**Excerpt provided:**
###

Researchers Use Millimeter-wave Radar Technology to Remotely Monitor Vital Health Parameters of Patients

Kyoto University and Panasonic Corporation have developed a new remote sensing technology for vital signs such as heart rate, heartbeat interval and others parameters. The technology is based on a highly sensitive spread-spectrum radar and feature-based heartbeat interval estimation algorithm, that allows for the measurement of heart rate and its intervals in real time without placing sensors on the body with accuracy similar to electrocardiographs.

This technology allows for the development of "casual sensing” - taking measurements as people go about their daily activities, for instance, when they are going to bed or getting ready to start the day. Taking measurements with sensors on the body can be troublesome, as one has to stop what they are doing. This new approach allows monitoring of the body in a casual and relaxed environment allowing people to easily monitor their health.

The remote sensing system combines millimeter-wave spread-spectrum radar technology and a unique signal analysis algorithm that identifies signals from the body. According to the team, heartbeats aren't the only signals the radar catches. The body sends out all sorts of signals at once, including breathing and body movement. Their algorithm differentiates all of that. It focuses on the features of waves including heart beats from the radar signal and calculates their intervals.

The research team hopes that the remote sensing system, with further experimentation, will be put to practical use in the near future. Now since they know that remote sensing is possible, they’ll need to make the measurement ability more robust so that the system can monitor subjects in various age ranges and in many different contexts.

###

Saved records:

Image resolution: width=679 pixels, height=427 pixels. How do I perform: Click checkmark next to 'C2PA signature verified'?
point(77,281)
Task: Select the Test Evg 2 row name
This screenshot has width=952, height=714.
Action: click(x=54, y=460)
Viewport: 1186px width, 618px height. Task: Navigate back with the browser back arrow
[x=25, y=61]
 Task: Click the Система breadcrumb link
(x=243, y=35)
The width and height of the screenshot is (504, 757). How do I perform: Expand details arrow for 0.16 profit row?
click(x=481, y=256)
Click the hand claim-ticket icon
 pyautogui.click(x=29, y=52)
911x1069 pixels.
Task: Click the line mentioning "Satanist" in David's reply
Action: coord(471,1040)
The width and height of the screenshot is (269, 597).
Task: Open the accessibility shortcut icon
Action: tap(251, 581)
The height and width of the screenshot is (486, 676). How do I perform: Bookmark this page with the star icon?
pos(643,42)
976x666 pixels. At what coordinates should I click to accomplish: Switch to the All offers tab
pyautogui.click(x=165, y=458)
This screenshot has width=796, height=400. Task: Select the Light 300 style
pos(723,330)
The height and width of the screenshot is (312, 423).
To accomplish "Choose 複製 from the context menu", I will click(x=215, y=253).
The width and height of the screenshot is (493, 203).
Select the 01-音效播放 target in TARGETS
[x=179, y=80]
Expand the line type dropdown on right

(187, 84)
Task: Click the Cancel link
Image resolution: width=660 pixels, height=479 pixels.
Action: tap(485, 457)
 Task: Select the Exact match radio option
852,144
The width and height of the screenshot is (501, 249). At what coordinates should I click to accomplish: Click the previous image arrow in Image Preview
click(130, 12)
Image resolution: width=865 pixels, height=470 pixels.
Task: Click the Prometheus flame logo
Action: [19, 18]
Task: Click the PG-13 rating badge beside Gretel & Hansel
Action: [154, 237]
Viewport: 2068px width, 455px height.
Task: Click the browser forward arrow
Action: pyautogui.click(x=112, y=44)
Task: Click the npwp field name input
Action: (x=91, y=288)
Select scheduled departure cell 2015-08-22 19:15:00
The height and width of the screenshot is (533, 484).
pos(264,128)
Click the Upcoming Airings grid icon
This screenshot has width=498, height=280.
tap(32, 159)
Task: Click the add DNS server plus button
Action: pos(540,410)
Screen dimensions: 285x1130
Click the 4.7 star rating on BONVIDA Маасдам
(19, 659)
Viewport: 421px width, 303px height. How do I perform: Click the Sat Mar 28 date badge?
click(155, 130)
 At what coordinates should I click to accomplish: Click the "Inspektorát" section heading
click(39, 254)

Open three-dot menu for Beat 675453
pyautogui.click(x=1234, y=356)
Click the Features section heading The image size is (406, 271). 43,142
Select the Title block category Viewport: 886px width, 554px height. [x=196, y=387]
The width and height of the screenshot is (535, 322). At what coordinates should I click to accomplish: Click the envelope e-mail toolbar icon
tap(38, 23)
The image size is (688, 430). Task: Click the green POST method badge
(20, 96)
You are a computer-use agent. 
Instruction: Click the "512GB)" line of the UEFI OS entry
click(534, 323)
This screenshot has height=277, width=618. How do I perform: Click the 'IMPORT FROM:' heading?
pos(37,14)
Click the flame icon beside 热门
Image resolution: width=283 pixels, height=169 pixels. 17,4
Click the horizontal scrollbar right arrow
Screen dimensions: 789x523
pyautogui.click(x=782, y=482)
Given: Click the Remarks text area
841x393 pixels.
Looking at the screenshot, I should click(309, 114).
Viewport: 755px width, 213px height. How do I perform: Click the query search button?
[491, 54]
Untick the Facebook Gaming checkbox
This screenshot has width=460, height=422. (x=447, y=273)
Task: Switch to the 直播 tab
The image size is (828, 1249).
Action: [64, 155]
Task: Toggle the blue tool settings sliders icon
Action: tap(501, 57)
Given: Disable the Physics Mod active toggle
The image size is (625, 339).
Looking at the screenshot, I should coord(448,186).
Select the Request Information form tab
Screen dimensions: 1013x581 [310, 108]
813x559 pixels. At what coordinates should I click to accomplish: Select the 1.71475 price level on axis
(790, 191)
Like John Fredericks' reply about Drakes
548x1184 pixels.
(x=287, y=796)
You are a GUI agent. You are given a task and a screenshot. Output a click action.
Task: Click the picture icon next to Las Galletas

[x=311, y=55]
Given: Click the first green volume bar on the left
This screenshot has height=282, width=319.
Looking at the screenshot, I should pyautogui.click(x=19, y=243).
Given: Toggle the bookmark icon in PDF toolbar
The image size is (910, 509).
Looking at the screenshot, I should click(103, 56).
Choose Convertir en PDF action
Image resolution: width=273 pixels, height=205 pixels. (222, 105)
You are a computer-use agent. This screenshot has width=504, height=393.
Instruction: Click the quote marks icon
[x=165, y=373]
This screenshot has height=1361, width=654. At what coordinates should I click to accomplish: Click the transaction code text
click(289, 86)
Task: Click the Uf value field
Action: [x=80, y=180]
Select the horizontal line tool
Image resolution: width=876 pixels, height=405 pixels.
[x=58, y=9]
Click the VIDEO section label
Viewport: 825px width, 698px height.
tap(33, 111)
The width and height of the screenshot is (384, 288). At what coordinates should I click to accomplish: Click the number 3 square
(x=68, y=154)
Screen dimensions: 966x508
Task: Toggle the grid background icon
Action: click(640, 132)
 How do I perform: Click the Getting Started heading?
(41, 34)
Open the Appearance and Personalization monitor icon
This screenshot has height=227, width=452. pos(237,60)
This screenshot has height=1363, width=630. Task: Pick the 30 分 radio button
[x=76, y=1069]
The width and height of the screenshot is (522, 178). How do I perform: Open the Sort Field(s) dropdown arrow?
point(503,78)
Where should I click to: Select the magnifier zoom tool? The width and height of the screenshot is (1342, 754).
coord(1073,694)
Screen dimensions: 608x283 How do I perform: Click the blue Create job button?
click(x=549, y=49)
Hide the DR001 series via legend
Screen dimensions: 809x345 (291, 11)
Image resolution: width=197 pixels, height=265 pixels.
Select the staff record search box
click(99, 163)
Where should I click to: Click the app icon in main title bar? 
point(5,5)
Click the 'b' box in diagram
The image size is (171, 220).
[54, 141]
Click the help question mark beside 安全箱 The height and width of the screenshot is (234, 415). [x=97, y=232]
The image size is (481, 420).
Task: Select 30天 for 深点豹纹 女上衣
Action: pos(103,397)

###

Please rewrite the paragraph of the radar article that begins "The remote sensing system combines" as a short bulleted list that keeps its main facts. None of these lines are needed for the work.

**Output of the exercise:**
- The system pairs millimeter-wave spread-spectrum radar with a unique signal analysis algorithm that identifies signals from the body.
- Besides heartbeats, the radar picks up other signals the body sends out at the same time, such as breathing and body movement.
- The algorithm tells these signals apart.
- It focuses on wave features, including heartbeats, in the radar signal and calculates their intervals.